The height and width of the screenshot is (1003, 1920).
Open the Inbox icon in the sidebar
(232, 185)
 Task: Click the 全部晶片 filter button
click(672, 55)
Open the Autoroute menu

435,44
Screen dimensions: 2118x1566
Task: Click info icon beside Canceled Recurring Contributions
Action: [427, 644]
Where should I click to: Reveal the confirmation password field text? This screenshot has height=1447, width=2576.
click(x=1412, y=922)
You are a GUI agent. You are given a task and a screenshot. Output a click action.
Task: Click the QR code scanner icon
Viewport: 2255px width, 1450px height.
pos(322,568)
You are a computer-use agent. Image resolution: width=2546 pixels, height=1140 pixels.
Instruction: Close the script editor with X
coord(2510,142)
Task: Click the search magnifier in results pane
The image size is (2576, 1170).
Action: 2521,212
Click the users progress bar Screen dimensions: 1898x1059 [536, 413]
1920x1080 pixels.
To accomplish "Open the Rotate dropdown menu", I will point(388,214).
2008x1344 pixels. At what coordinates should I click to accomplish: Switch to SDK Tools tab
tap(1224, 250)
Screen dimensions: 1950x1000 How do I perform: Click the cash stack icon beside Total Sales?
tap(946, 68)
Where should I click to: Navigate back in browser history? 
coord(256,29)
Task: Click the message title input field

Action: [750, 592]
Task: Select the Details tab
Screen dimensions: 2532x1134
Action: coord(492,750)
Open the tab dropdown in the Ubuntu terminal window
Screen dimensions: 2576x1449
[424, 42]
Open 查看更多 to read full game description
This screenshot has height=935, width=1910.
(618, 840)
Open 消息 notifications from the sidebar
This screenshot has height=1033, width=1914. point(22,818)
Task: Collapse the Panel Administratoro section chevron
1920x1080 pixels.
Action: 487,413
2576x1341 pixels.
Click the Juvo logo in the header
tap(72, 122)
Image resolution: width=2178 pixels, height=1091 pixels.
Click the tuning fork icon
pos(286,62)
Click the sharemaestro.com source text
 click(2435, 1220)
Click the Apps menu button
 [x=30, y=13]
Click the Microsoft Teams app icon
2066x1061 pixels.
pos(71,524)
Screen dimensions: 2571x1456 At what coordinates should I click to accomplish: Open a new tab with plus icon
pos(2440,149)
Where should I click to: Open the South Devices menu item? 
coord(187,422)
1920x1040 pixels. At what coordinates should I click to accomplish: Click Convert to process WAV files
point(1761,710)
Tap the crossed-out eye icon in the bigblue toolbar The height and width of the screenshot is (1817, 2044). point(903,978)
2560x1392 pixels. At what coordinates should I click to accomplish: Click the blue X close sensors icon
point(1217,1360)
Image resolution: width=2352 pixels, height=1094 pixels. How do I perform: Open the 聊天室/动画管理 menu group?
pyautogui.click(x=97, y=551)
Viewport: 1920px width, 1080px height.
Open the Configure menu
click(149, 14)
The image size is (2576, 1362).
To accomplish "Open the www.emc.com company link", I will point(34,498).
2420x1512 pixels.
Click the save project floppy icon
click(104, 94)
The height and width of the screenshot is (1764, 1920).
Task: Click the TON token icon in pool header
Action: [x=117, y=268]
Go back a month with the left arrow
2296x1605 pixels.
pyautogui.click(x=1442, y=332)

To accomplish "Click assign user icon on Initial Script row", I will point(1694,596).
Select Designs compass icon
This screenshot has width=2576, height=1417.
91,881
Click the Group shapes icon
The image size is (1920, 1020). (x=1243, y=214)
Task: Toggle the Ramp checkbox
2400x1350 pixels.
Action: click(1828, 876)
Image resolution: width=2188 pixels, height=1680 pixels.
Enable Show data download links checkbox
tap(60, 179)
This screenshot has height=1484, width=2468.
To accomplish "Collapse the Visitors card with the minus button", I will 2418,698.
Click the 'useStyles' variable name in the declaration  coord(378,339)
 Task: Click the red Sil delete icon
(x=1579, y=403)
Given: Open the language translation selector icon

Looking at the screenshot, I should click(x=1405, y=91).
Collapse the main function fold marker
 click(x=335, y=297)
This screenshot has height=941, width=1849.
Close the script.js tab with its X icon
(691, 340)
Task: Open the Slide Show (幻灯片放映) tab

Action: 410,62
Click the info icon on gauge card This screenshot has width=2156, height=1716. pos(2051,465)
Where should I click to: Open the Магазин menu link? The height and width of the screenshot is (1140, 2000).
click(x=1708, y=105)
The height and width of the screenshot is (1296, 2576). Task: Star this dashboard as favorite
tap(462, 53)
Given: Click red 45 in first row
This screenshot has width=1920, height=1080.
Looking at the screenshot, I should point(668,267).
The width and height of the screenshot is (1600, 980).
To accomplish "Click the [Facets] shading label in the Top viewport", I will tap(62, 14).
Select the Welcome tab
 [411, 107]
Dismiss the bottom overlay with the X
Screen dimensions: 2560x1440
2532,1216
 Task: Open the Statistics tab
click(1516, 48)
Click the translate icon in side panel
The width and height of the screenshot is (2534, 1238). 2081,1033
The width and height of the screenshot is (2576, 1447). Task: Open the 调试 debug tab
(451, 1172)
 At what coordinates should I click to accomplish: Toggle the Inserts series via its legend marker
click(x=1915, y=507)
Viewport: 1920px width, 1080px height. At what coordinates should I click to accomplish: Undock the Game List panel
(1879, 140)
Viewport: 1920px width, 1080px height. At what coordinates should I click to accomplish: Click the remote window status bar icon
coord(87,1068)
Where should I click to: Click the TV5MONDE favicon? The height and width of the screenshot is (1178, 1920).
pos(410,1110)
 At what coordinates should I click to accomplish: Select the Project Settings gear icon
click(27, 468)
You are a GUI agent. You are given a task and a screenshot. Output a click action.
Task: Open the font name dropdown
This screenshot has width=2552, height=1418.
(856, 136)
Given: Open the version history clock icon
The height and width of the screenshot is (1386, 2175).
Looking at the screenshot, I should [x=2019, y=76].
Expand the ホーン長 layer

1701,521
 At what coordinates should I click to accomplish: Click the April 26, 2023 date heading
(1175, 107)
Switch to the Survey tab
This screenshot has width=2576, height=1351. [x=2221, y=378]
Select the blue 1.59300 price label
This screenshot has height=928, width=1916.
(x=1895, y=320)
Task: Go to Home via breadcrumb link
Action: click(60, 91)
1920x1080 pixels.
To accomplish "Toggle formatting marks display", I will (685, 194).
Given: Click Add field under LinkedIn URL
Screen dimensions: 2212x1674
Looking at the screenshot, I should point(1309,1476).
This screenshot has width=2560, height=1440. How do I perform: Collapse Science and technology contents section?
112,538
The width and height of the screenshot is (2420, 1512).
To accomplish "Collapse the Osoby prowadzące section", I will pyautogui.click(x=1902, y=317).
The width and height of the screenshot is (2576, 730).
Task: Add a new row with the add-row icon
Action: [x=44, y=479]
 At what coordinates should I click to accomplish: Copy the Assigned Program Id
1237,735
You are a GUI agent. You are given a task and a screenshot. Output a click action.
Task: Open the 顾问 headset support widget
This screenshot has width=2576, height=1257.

### WHAT THE TASK REQUIRES
Once you have read the data above, print all of it again exactly.

### SOLUTION TO THE EXERCISE
The height and width of the screenshot is (1003, 1920).
Open the Inbox icon in the sidebar
(232, 185)
 Task: Click the 全部晶片 filter button
click(672, 55)
Open the Autoroute menu

435,44
Screen dimensions: 2118x1566
Task: Click info icon beside Canceled Recurring Contributions
Action: [427, 644]
Where should I click to: Reveal the confirmation password field text? This screenshot has height=1447, width=2576.
click(x=1412, y=922)
You are a GUI agent. You are given a task and a screenshot. Output a click action.
Task: Click the QR code scanner icon
Viewport: 2255px width, 1450px height.
pos(322,568)
You are a computer-use agent. Image resolution: width=2546 pixels, height=1140 pixels.
Instruction: Close the script editor with X
coord(2510,142)
Task: Click the search magnifier in results pane
The image size is (2576, 1170).
Action: 2521,212
Click the users progress bar Screen dimensions: 1898x1059 [536, 413]
1920x1080 pixels.
To accomplish "Open the Rotate dropdown menu", I will point(388,214).
2008x1344 pixels. At what coordinates should I click to accomplish: Switch to SDK Tools tab
tap(1224, 250)
Screen dimensions: 1950x1000 How do I perform: Click the cash stack icon beside Total Sales?
tap(946, 68)
Where should I click to: Navigate back in browser history? 
coord(256,29)
Task: Click the message title input field

Action: [750, 592]
Task: Select the Details tab
Screen dimensions: 2532x1134
Action: coord(492,750)
Open the tab dropdown in the Ubuntu terminal window
Screen dimensions: 2576x1449
[424, 42]
Open 查看更多 to read full game description
This screenshot has height=935, width=1910.
(618, 840)
Open 消息 notifications from the sidebar
This screenshot has height=1033, width=1914. point(22,818)
Task: Collapse the Panel Administratoro section chevron
1920x1080 pixels.
Action: 487,413
2576x1341 pixels.
Click the Juvo logo in the header
tap(72, 122)
Image resolution: width=2178 pixels, height=1091 pixels.
Click the tuning fork icon
pos(286,62)
Click the sharemaestro.com source text
 click(2435, 1220)
Click the Apps menu button
 [x=30, y=13]
Click the Microsoft Teams app icon
2066x1061 pixels.
pos(71,524)
Screen dimensions: 2571x1456 At what coordinates should I click to accomplish: Open a new tab with plus icon
pos(2440,149)
Where should I click to: Open the South Devices menu item? 
coord(187,422)
1920x1040 pixels. At what coordinates should I click to accomplish: Click Convert to process WAV files
point(1761,710)
Tap the crossed-out eye icon in the bigblue toolbar The height and width of the screenshot is (1817, 2044). point(903,978)
2560x1392 pixels. At what coordinates should I click to accomplish: Click the blue X close sensors icon
point(1217,1360)
Image resolution: width=2352 pixels, height=1094 pixels. How do I perform: Open the 聊天室/动画管理 menu group?
pyautogui.click(x=97, y=551)
Viewport: 1920px width, 1080px height.
Open the Configure menu
click(149, 14)
The image size is (2576, 1362).
To accomplish "Open the www.emc.com company link", I will point(34,498).
2420x1512 pixels.
Click the save project floppy icon
click(104, 94)
The height and width of the screenshot is (1764, 1920).
Task: Click the TON token icon in pool header
Action: [x=117, y=268]
Go back a month with the left arrow
2296x1605 pixels.
pyautogui.click(x=1442, y=332)

To accomplish "Click assign user icon on Initial Script row", I will point(1694,596).
Select Designs compass icon
This screenshot has width=2576, height=1417.
91,881
Click the Group shapes icon
The image size is (1920, 1020). (x=1243, y=214)
Task: Toggle the Ramp checkbox
2400x1350 pixels.
Action: click(1828, 876)
Image resolution: width=2188 pixels, height=1680 pixels.
Enable Show data download links checkbox
tap(60, 179)
This screenshot has height=1484, width=2468.
To accomplish "Collapse the Visitors card with the minus button", I will 2418,698.
Click the 'useStyles' variable name in the declaration  coord(378,339)
 Task: Click the red Sil delete icon
(x=1579, y=403)
Given: Open the language translation selector icon

Looking at the screenshot, I should click(x=1405, y=91).
Collapse the main function fold marker
 click(x=335, y=297)
This screenshot has height=941, width=1849.
Close the script.js tab with its X icon
(691, 340)
Task: Open the Slide Show (幻灯片放映) tab

Action: 410,62
Click the info icon on gauge card This screenshot has width=2156, height=1716. pos(2051,465)
Where should I click to: Open the Магазин menu link? The height and width of the screenshot is (1140, 2000).
click(x=1708, y=105)
The height and width of the screenshot is (1296, 2576). Task: Star this dashboard as favorite
tap(462, 53)
Given: Click red 45 in first row
This screenshot has width=1920, height=1080.
Looking at the screenshot, I should point(668,267).
The width and height of the screenshot is (1600, 980).
To accomplish "Click the [Facets] shading label in the Top viewport", I will tap(62, 14).
Select the Welcome tab
 [411, 107]
Dismiss the bottom overlay with the X
Screen dimensions: 2560x1440
2532,1216
 Task: Open the Statistics tab
click(1516, 48)
Click the translate icon in side panel
The width and height of the screenshot is (2534, 1238). 2081,1033
The width and height of the screenshot is (2576, 1447). Task: Open the 调试 debug tab
(451, 1172)
 At what coordinates should I click to accomplish: Toggle the Inserts series via its legend marker
click(x=1915, y=507)
Viewport: 1920px width, 1080px height. At what coordinates should I click to accomplish: Undock the Game List panel
(1879, 140)
Viewport: 1920px width, 1080px height. At what coordinates should I click to accomplish: Click the remote window status bar icon
coord(87,1068)
Where should I click to: Click the TV5MONDE favicon? The height and width of the screenshot is (1178, 1920).
pos(410,1110)
 At what coordinates should I click to accomplish: Select the Project Settings gear icon
click(27, 468)
You are a GUI agent. You are given a task and a screenshot. Output a click action.
Task: Open the font name dropdown
This screenshot has width=2552, height=1418.
(856, 136)
Given: Open the version history clock icon
The height and width of the screenshot is (1386, 2175).
Looking at the screenshot, I should [x=2019, y=76].
Expand the ホーン長 layer

1701,521
 At what coordinates should I click to accomplish: Click the April 26, 2023 date heading
(1175, 107)
Switch to the Survey tab
This screenshot has width=2576, height=1351. [x=2221, y=378]
Select the blue 1.59300 price label
This screenshot has height=928, width=1916.
(x=1895, y=320)
Task: Go to Home via breadcrumb link
Action: click(60, 91)
1920x1080 pixels.
To accomplish "Toggle formatting marks display", I will (685, 194).
Given: Click Add field under LinkedIn URL
Screen dimensions: 2212x1674
Looking at the screenshot, I should point(1309,1476).
This screenshot has width=2560, height=1440. How do I perform: Collapse Science and technology contents section?
112,538
The width and height of the screenshot is (2420, 1512).
To accomplish "Collapse the Osoby prowadzące section", I will pyautogui.click(x=1902, y=317).
The width and height of the screenshot is (2576, 730).
Task: Add a new row with the add-row icon
Action: [x=44, y=479]
 At what coordinates should I click to accomplish: Copy the Assigned Program Id
1237,735
You are a GUI agent. You are given a task and a screenshot. Output a click action.
Task: Open the 顾问 headset support widget
This screenshot has width=2576, height=1257.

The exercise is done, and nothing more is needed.